§ Problem to solve
Transcribe each entry below exactly. Pictures do not go in the copy.

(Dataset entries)

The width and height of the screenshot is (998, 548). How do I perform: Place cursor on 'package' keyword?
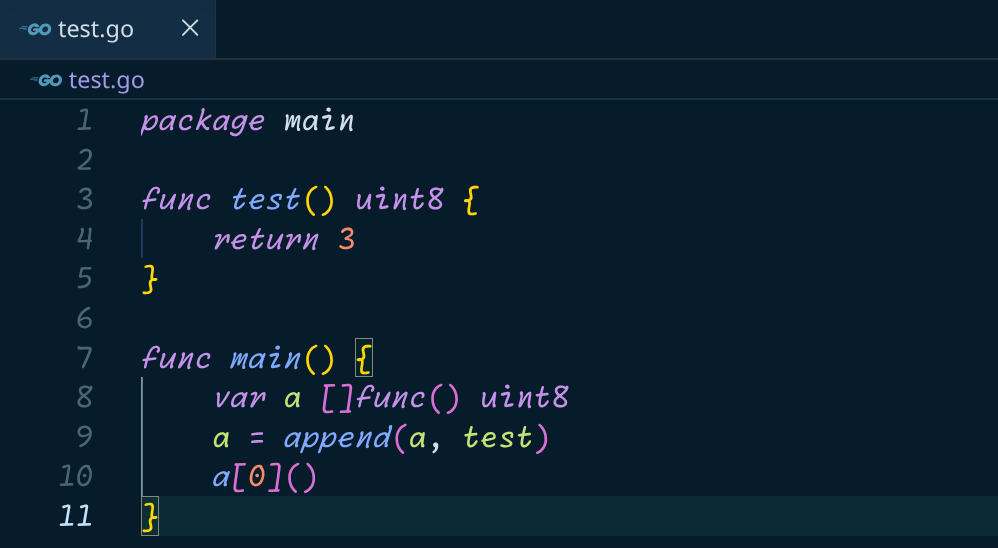pyautogui.click(x=202, y=121)
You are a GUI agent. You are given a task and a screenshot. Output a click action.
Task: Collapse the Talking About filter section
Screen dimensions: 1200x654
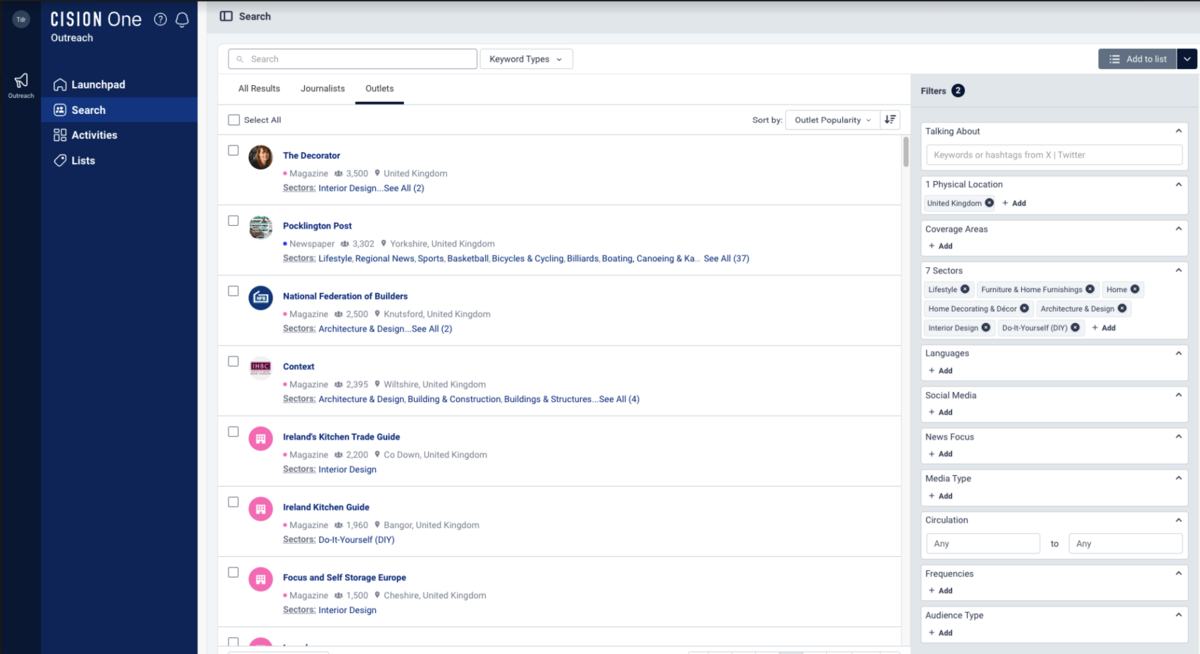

§ Written reply
The width and height of the screenshot is (998, 548). How do I perform: Place cursor on 'package' keyword?
pyautogui.click(x=202, y=121)
You are a GUI agent. You are given a task and a screenshot. Output a click action.
Task: Collapse the Talking About filter section
Screen dimensions: 1200x654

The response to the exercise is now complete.